Sapete quando si dice che “anche l’occhio vuole la sua parte”? Nel caso che stiamo per raccontarvi, a mio avviso, vale tantissimo.
Da quando ho conosciuto Tina D’Oronzo e don Gerardo Ippolito, posso dire, però, che lo stupore va ancora oltre la bellezza riconosciuta di una città: dentro Lecce c’è una storia fatta di tante storie che formano un barocco intreccio che parla non solo di bellezza, ma anche di vita, di relazione, di rinascita.
«Io sono qui da 10 anni»- dice don Gerardo, parroco della Parrocchia di San Giovanni Battista: il quartiere è il “167 B”, o quartiere Stadio, nato negli anni ’70 e favorito dalla scelta di un’edilizia popolare che ben presto ha trasformato però il quartiere in un dormitorio, dove oggi ci sono tante famiglie e persone sole che vivono di espedienti, dove i giovani non hanno lavoro. Insomma, niente a che vedere con la Lecce da copertina che i turisti conoscono.
«In questi anni lo “Stadio” è diventato un quartiere difficile per mancanza di servizi sociali, di lavoro, con lo sviluppo di una micro e macro-delinquenza, che hanno portato i giovani a non poter più uscire la sera. La situazione è peggiorata alla fine degli anni ’70, quando lo Stato, ha voluto celebrare qui il processo alla Sacra Corona Unita, un’organizzazione criminale italiana di connotazione mafiosa che ha il suo centro proprio in Puglia. Questo processo ha bloccato tutto lo sviluppo del quartiere, e ancora oggi, se cammini per la strada non trovi un bar, ma nemmeno un negozio».
Oggi però, camminando per le strade del quartiere si può notare anche qualcosa d’altro, che sta attirando, proprio qui, visitatori, turisti, curiosi. Sono delle gigantesche opere d’arte, dei murales, dipinti sulle facciate dei palazzi un tempo cupi e grigi, che non solo stanno riqualificando il quartiere, ma stanno provocando una vera e propria rivoluzione sociale, all’insegna della fraternità.

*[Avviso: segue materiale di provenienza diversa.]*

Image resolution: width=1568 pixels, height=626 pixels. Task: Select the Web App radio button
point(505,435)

«La prima idea è stata quella di rendere più gioioso e colorato il muro dell’oratorio: da qui l’idea del primo murales, che ha trovato apprezzamento anche tra la gente. La cosa interessante è che i giovani non l’hanno imbrattato e sporcato, come spesso accade, e questo ci ha fatto capire che avremmo potuto continuare….».

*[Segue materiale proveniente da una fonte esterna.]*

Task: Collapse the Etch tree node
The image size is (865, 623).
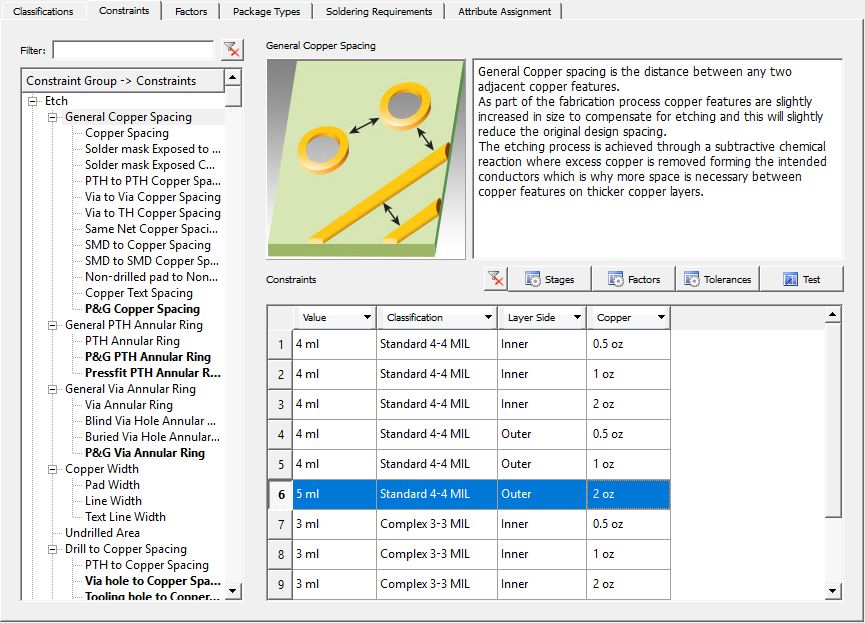Action: [x=33, y=101]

Piano piano, grazie a un passaparola, e a dei giovani writers presenti nella zona, arrivano artisti da tante parti del mondo a dare bellezza ai palazzi del quartiere Stadio, e con loro fotografi, turisti, amministratori locali.

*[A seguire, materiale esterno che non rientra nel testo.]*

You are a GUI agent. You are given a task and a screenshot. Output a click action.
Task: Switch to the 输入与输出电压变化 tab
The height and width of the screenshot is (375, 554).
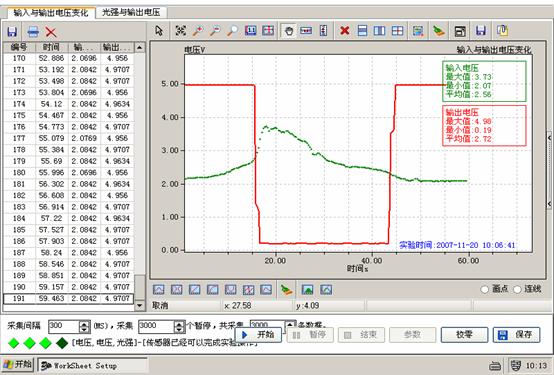tap(51, 13)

«La cosa bella è che l’opera artistica è frutto di una fraternità che si è creata tra gli artisti e gli abitanti del quartiere. Qui gli unici centri di aggregazione sono la parrocchia e la scuola media. È stato naturale, così, per le famiglie della parrocchia stessa arrivare a occuparsi di questi artisti: le signore hanno cucinato per loro, alcune abitanti del palazzo dove lavoravano, portavano i caffè, i pasticciotti (un dolce tipico della zona) hanno organizzato insieme una giornata al mare… Insomma si sono creati legami molto forti, una fraternità spontanea che ha fatto bene a tutti».
La conferma più immediata di tutto quanto dice don Gerardo, è sapere che la maggior parte di questi artisti sono ripartiti con le lacrime agli occhi, perché si sono sentiti parte di un progetto reale di aiuto verso i più deboli, e parte di una grande famiglia allargata.
Un’altra conferma arriva da Tina D’Oronzo, testimone di uno degli intrecci che ci sono in questa città. Tina infatti è una delle iniziatrici della Comunità Chiara Luce, che con il lavoro di don Gerardo ha molto a che vedere.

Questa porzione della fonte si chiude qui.